Argo workflow's template variable for step's IP is not resolving

I am building an Argo workflow to execute a machine learning hyperparameter optimisation with optuna, based on this original workflow, that I found reading this medium post. The issue is that this workflow relies on the steps.<STEPNAME>.ip Argo's variable, but I can't seem to make it work as I expect.

It is supposed to provide the next steps with the ip adress of the pod running the database, so that they can read/write data inside it.
Instead it is just a plain string : {{steps.create-postgres.ip}}

I guess it's a very simple syntax error, or indentation, or whatever, as I did not see anyone having the same issue. But I just can't make any sense of it, at the moment.

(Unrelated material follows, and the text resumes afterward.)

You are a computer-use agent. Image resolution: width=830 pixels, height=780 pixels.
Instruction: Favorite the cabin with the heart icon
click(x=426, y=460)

I built this tiny workflow to reproduce the issue :

apiVersion: argoproj.io/v1alpha1
kind: WorkflowTemplate
metadata:
  name: hyperparameter-tuning-test
  labels:
    workflows.argoproj.io/archive-strategy: always
    workflows.argoproj.io/controller-instanceid: my-ci-controller
    app: "ltr"
spec:
  serviceAccountName: argo
  entrypoint: hyperparameter-tuning
  templates:
    - name: hyperparameter-tuning
      steps:
        - - name: create-postgres
            template: create-postgres

        - - name: create-study-optuna
            template: create-study-optuna
            arguments:
              parameters:
                - name: postgres-ip
                  value: "{{steps.create-postgres.ip}}"

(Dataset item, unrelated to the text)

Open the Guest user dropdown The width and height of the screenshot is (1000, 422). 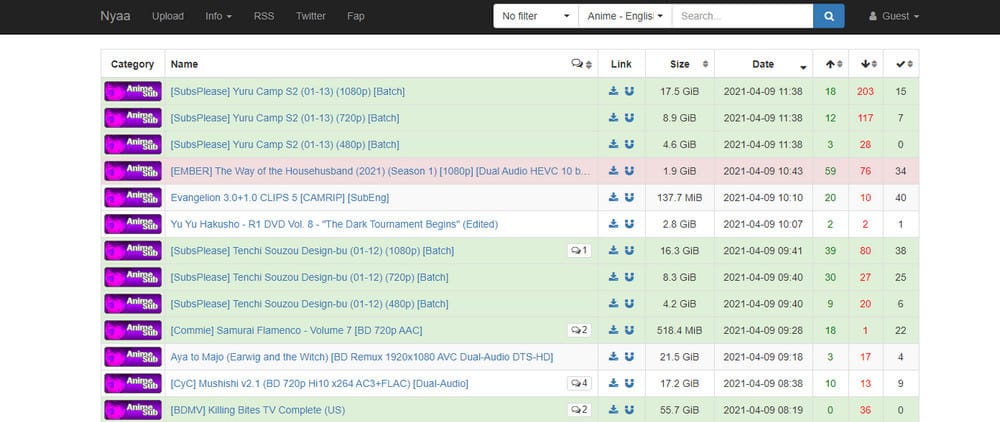pos(894,16)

    - name: create-postgres
      daemon: true
      container:
        image: postgres
        resources:
          requests:
            cpu: 100m
            memory: 1Gi
          limits:
            cpu: 100m
            memory: 1Gi
        env:
          - name: POSTGRES_USER
            value: user
          - name: POSTGRES_PASSWORD
            value: pw
        readinessProbe:
          exec:
            command:
              - /bin/sh
              - -c
              - exec pg_isready -h 127.0.0.1 -p 5432

    - name: create-study-optuna
      inputs:
        parameters:
          - name: postgres-ip
      script:
        image: optuna/optuna:py3.10
        resources:
          requests:
            cpu: 200m
            memory: 1Gi
          limits:
            cpu: 200m
            memory: 1Gi
        command: [bash]
        source: |
          python -c '
          import optuna
          optuna.create_study(study_name="example_study", storage="postgresql://user:pw@{{inputs.parameters.postgres-ip}}:5432/postgres", direction="minimize")
          '

The error I get is :

sqlalchemy.exc.OperationalError: (psycopg2.OperationalError) could not translate host name "{steps.create-postgres.ip}" to address: Name or service not known

Clearly indicating that the variable was not expanded correctly

I saw that Argo workflow's official getting started is relying on the killercoda platform. I personnaly used the cluster of my company, which has everything already set up for argo workflows. But just in case, you might be able to run this workflow in this free cluster : https://killercoda.com/argoproj/course/argo-workflows/getting-started

Solution

My issue was in fact a disk write permission issue of the database's container, which prevented the database to actually start. Weirdly, the job was marked as successful.
The pod did not really have an ip address because it failed, meaning Argo could not expand the value for the next pod, and so it used the full string {{steps.<STEPNAME>.ip}}.
I personally find that Argo did not handle this case correctly at all :

Firstly, the failed database should not be marked as successfull.
Secondly, a failed-to-expand variable should not fallback to a simple string, but the real error should be raised : in this case something like the step's pod does not have an ip.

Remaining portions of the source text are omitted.